Professor Dame Sue Hill, Chief Scientific Officer for England, emphasised that the guideline is “an important step in using genomics to inform treatment pathways and prevent avoidable side effects.” She also noted that the inclusive and multidisciplinary approach used here will guide future UK pharmacogenomic guidelines.
From a regulatory perspective, MHRA Chief Safety Officer Dr Alison Cave described pharmacogenomics as a “gamechanger for patient safety and wellbeing,” highlighting how genetic insights can help clinicians select the right therapy for each patient—minimising risk and maximizing therapeutic benefit.
Conclusion
This is the first in a series of pharmacogenomic guidelines planned by UK CERSI-PGx, and its release marks the beginning of a more systematic integration of genetics into prescribing practice. With clopidogrel among the most commonly prescribed antiplatelet drugs in the UK, implementing CYP2C19 testing at scale has the potential to significantly improve cardiovascular outcomes nationwide.

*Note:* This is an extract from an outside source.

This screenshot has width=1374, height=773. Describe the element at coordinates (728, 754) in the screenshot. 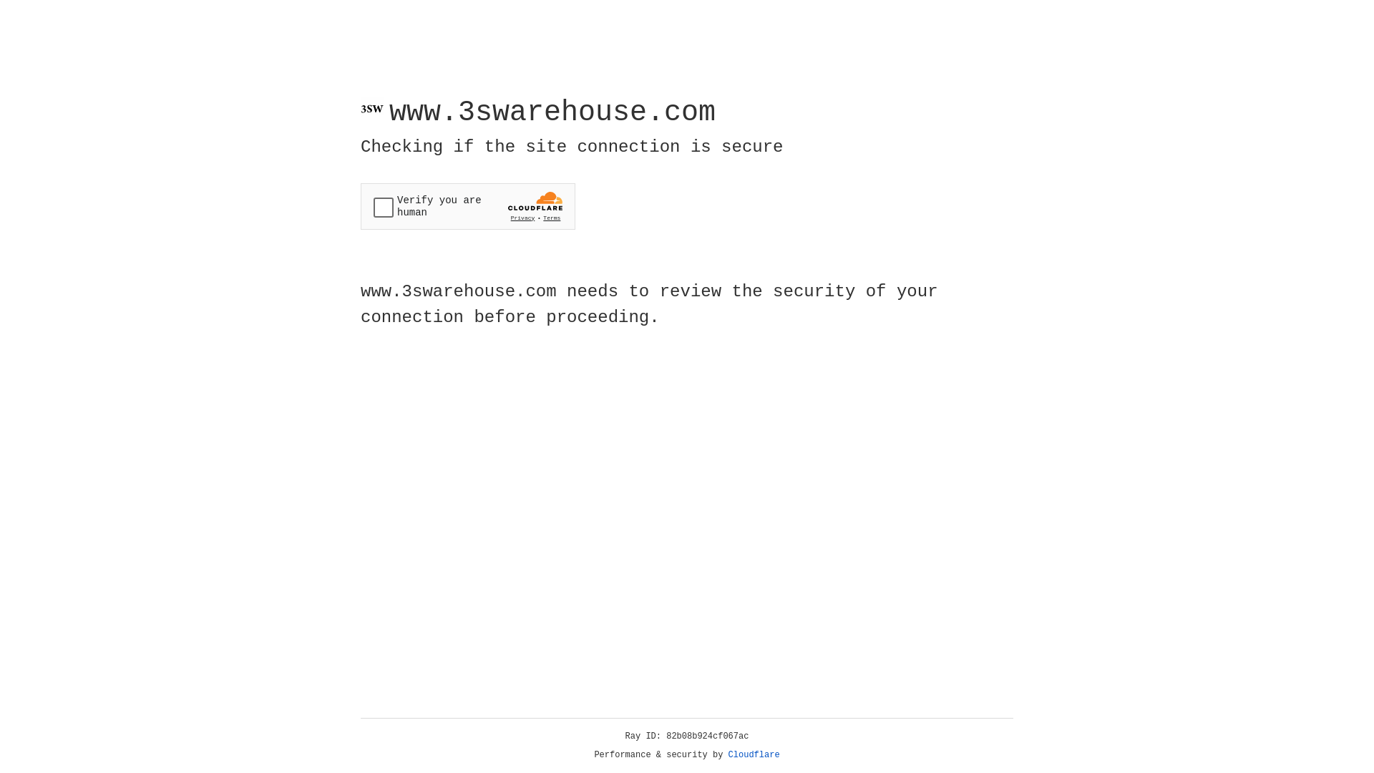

The guideline and its accompanying editorial were published on 4 December 2025 in the British Journal of Clinical Pharmacology, marking a milestone for UK regulatory science and precision medicine.
As more guidelines emerge, the NHS is positioned to become a global leader in the clinical application of pharmacogenomics—ensuring future prescribing is safer, smarter, and more personalized than ever before.